Vous êtes victimologue, spécialisée dans les violences de genre en temps de conflit, et vous collaborez au projet Re-Création mis en place par le danseur Bolewa Sabourin, projet qui utilise la danse comme outil de thérapie pour accompagner les femmes victimes de violences. Qu’est-ce qui vous amenée à collaborer tous les deux ?
J’ai fait des études en victimologie et j’ai tout de suite fait le choix de travailler sur le viol de guerre en République Démocratique du Congo : je suis franco-congolaise et je trouvais, à ma connaissance du moins, qu’il n’y avait pas assez d’écrits universitaires sur le sujet sous l’angle de la victimologie.

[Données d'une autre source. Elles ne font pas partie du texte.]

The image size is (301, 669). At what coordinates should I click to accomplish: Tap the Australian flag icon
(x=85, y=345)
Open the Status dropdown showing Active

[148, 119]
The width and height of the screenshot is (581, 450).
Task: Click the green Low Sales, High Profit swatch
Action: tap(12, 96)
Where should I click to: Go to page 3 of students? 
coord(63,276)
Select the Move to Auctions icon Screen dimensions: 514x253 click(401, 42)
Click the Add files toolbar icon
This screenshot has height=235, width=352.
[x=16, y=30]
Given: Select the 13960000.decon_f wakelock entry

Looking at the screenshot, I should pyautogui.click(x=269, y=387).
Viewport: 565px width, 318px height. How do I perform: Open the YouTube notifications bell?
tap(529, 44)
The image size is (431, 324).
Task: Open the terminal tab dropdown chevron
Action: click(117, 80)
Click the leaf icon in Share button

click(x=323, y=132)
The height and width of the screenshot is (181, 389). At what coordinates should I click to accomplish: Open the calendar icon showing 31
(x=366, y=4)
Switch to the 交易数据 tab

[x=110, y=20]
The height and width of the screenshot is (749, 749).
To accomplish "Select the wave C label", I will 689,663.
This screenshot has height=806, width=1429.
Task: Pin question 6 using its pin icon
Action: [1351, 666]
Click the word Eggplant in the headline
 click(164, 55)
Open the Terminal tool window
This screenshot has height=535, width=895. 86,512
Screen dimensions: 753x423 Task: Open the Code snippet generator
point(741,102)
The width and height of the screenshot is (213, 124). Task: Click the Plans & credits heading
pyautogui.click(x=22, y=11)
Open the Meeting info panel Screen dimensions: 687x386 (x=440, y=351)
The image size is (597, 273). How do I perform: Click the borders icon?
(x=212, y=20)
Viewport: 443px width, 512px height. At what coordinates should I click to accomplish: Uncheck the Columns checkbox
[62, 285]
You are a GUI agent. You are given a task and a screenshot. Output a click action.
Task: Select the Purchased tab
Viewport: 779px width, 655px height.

L’idée était de se demander comment mettre en place un parcours de soins pour ces femmes. Comme je n’avais pas forcément les moyens d’aller sur place, j’ai cherché à rencontrer des professionnels à la fois en France et au Congo et c’est comme cela que j’ai fait la connaissance de Bolewa Sabourin.
Par la suite, je suis entrée chez Loba, l’association qu’il a créé, pour un stage et quand il a réussi à lever des fonds, j’ai officiellement rejoint l’aventure. C’était en 2018.
Le sport et la danse pour réparer, c’était une approche nouvelle pour toi ?
J’ai fait des études de sport, c’est quelque chose qui a toujours été très important dans ma vie. J’ai fait beaucoup de danse, de tennis… Je ne suis pas devenue danseuse professionnelle mais j’ai toujours cru au sport. J’ai la chance d’avoir ce rapport-là à l’activité physique et d’être également fortement engagée sur la thématique des femmes victimes de violence.
Quand on a été victime de violences et notamment sexuelles – des violences qui passent par le corps – on peut se déconnecter de son corps. Grâce à la danse, à l’expression corporelle, on essaie de reconnecter ces femmes avec leur corps.
Toutes les femmes s’y retrouvent-elles ?
Il n’y a pas de bonne ou de mauvaise solution. Pour certaines, ce qui va les aider, c’est la victimologie, pour d’autres ce sera la danse, la boxe… Plus on a de propositions à faire aux femmes, mieux c’est, l’objectif final est de les faire aller vers un mieux-être.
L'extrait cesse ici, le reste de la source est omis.